Einfahrt zum Campus der NTU Singapur.
Konferenz-Logo.

Ein markantes Merkmal Singapurs ist die multikulturelle Gesellschaft, die im Wesentlichen von den drei Ethnien Chinesen, Indern und Malaien geprägt wird, deren verbindendes Element die gemeinsame englische Sprache ist.3 Neben der multikulturellen Gesellschaft bietet das Bibliothekssystem, das einen hohen Stellenwert besitzt und eine hohe Wertschätzung erfährt, ein weiteres aufschlussreiches Studienobjekt. Der südostasiatische Stadtstaat bietet Bibliotheksinteressierten viele Anregungen für die eigene Arbeit und die Optimierung der Infrastruktur.

Bevor wir auf das Bibliothekssystem eingehen, zunächst ein Bericht über die A-LIEP, eine Konferenz über das LIS-Bildungssystem im asiatisch-pazifischen Raum.

Asia-Pacific Conference on Library & Information Education & Practice (A-LIEP)

Vom 3. bis 6. April 2006 fand in Singapur die "Asia-Pacific Conference on Library & Information Education & Practice (A-LIEP)" an der Nanyang Technological University (NTU) statt. Unter dem Motto "Preparing Information Professionals for Leadership in the New Age" versammelten sich etwa 250 Informationsprofis vor allem aus Australien, China, Indien, Korea, Pakistan, USA und Singapur, um in zahlreichen Workshops und Sessions darüber zu diskutieren, wie LIS-Professional die Herausforderung des 21. Jahrhunderts bewältigen könnten. Auf Initiative des Goethe-Instituts in Singapur, insbesondere durch die Bemühungen von Christina Paulini, wurde ich als deutscher Redner zu dieser Konferenz eingeladen und gab unter dem Thema "Characteristics of German Library Science: Sharing Lessons Learnt with the International Community" einen Überblick über die neuen Bachelor- und Master-Abschlüsse in Deutschland/Europa und zog einen asiatisch-pazifischen Vergleich. So besitzt der US-amerikanische LIS-Bachelor (2 Jahre Allgemeinbildung und 1 Jahr Fachstudium) einen anderen Stellenwert als der deutsche/europäische LIS-Bachelor (2,5 Jahre Fachstudium plus Praxissemester). Während in den USA "nur"der LIS-Master für hochwertige Bibliotheksarbeit qualifiziert, werden diese auch in Deutschland/Europa zukünftig von BibliothekarInnen mit Bachelor-Abschluss ausgeübt.4

Abdus Sattar Chaudhry.
Christopher Khoo.

Die beiden Hauptverantwortlichen Abdus Sattar Chaudhry und Christopher Khoo5 von der Division of Information Studies der NTU stellten mit ihren zahlreichen Helfern ein beeindruckendes Programm6 auf die Beine. In sechs Workshops und rund 30 Sessions referierten und diskutierten die Teilnehmer darüber, wie LIS-Professionals die Herausforderung des 21. Jahrhunderts bewältigen könnten.

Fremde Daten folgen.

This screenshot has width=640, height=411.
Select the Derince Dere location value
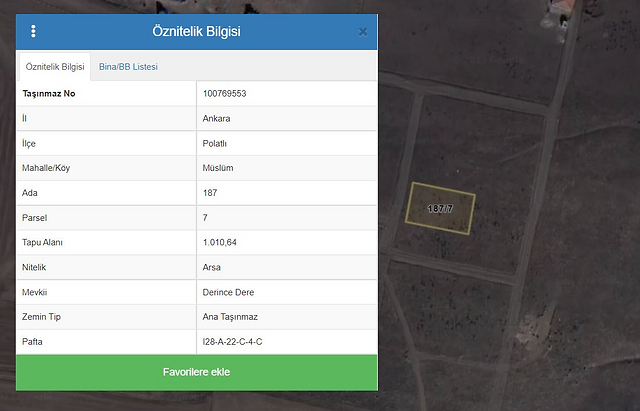coord(228,292)
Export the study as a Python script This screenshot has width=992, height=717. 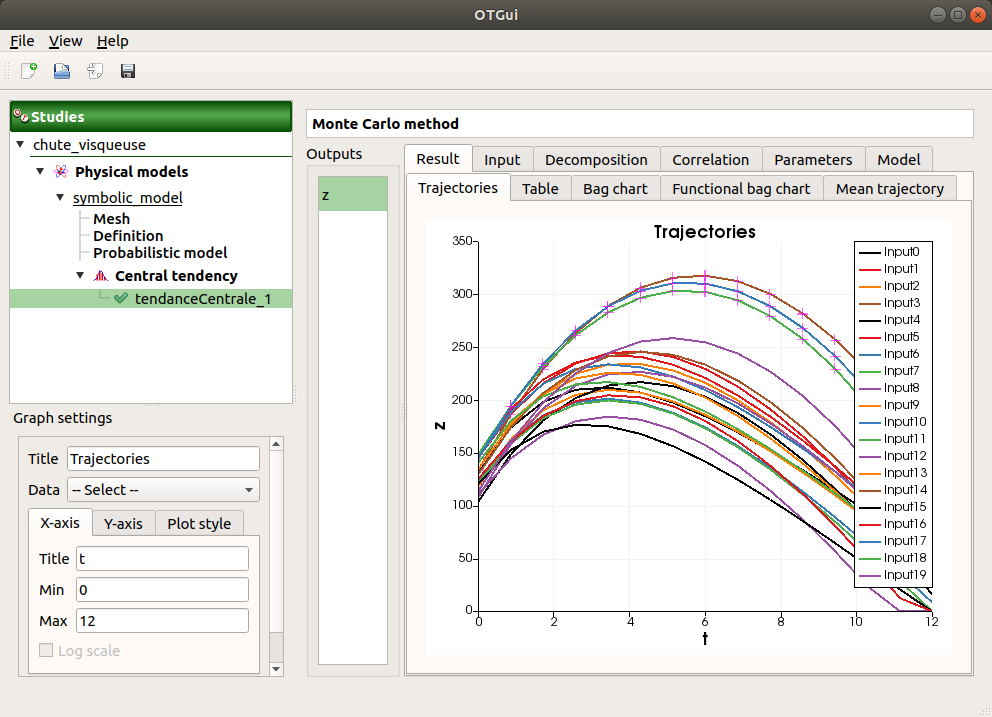[94, 71]
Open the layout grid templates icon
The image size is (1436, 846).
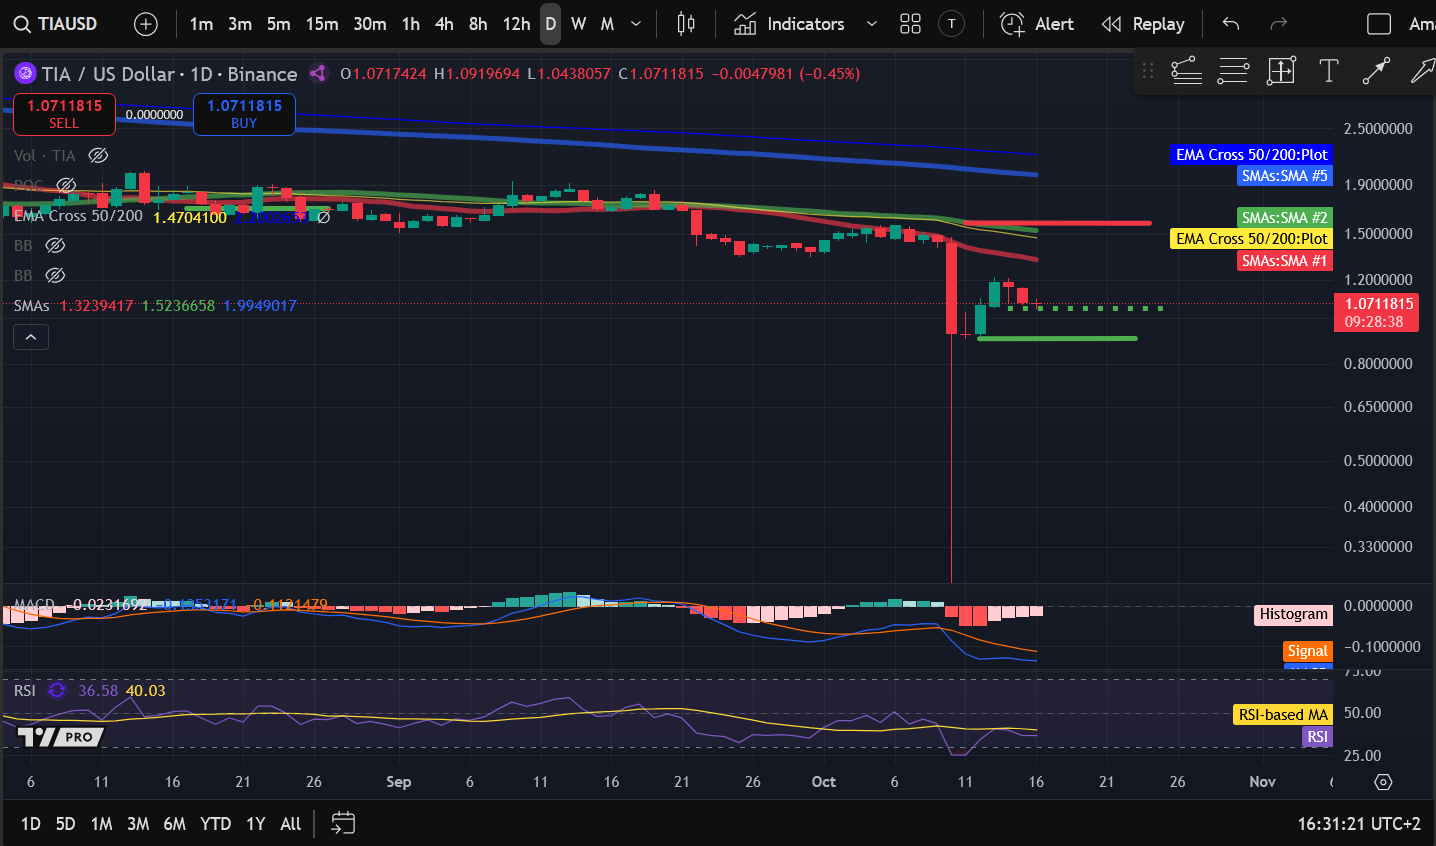pos(910,24)
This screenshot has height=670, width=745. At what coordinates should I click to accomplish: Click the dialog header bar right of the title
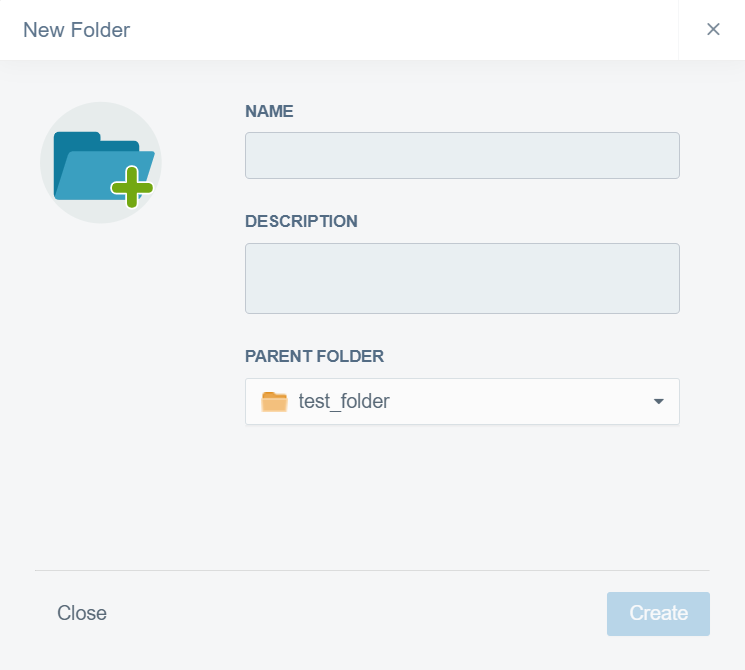[400, 30]
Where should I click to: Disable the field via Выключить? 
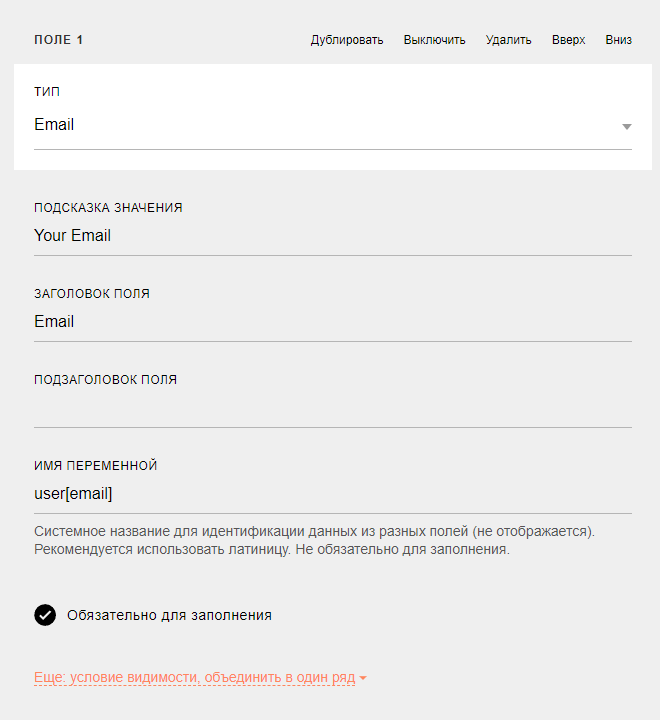[434, 40]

Bereits vor Beginn der Konferenz diskutierte in einem der sechs Pre-Conference Workshops Michael Leach von der Harvard University und Präsident der American Society for Information Science & Technology über "Strategic Marketing of Information Services" und dessen Stellenwert. Die Teilnehmer erfuhren, dass in vielen US-amerikanischen B.A- und M.A.-Studiengängen der Fachrichtung Bibliotheks- und Informationswissenschaft gar keine Marketing-Lehrveranstaltungen angeboten werden, die meisten Bibliotheken aber Public Relations betreiben, das sie Marketing nennen.

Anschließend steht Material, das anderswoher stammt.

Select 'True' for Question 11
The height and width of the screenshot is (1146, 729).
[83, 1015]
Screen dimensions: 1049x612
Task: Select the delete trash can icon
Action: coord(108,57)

Die rund 90 Vorträge deckten ein breites Spektrum ab: So beispielsweise "Quality & Valuation of Information Services" (Session 3B), "Development of Digital Repositories & Archives" (Session 6B), "Facets of User Information Behavior" (Session 7C), "The Information Job Market" (Session 8A), "Information Services for Special Communities" (Session 9B), oder "Leadership and Entrepreneurship" (Session 10C).

Im Rahmen der "A-LIEP Networking Night" beim National Library Board (NLB) wurde die offizielle Eröffnung des "IFLA Regional Office for Asia and Oceania" bekannt gegeben. In einer feierlichen Zeremonie tauschten Ngian Lek Choh, Director of the National Library und Deputy Chief Executive of National Library Board, Singapore, und Peter J. Lor, Secretary General of IFLA die Urkunden aus.

Das Goethe-Institut in Singapur

Feierliche Übergabe der Verträge.
Das GI-Team Information und Bibliothek.

Ulrich Nowak leitet seit Frühjahr 2006 das GI in Singapur, nachdem Michael de la Fontain die Leitung des GI in Oslo übernommen hat. Die Goethe-Institute sind für LIS-Interessierte wichtige Anlaufstellen im Ausland. Das gilt auch für Singapur (http://www.goethe.de/ins/sg/sin/deindex.htm), wo das Networking hervorragend klappt. Bei einem kurzen Arbeitsaufenthalt im GI-Büro ergab sich die Gelegenheit zu einem Informationsaustausch mit den beiden Mitarbeiter der Abteilung Information und Bibliothek Martin Albrecht (Bibliothekar)7 und Robin Dressel (Online-Redakteur)8. Christina Paulini weist nachdrücklich darauf hin, dass sie den Besuch von FachkollegInnen sehr begrüße. Ein ganz aktuelles Projekt - "Dance on demand" - wird gerade zwischen NLB, GI Singapur und dem "Deutschen Tanzfilminstitut" (Bremen) vorbereitet (s.u.).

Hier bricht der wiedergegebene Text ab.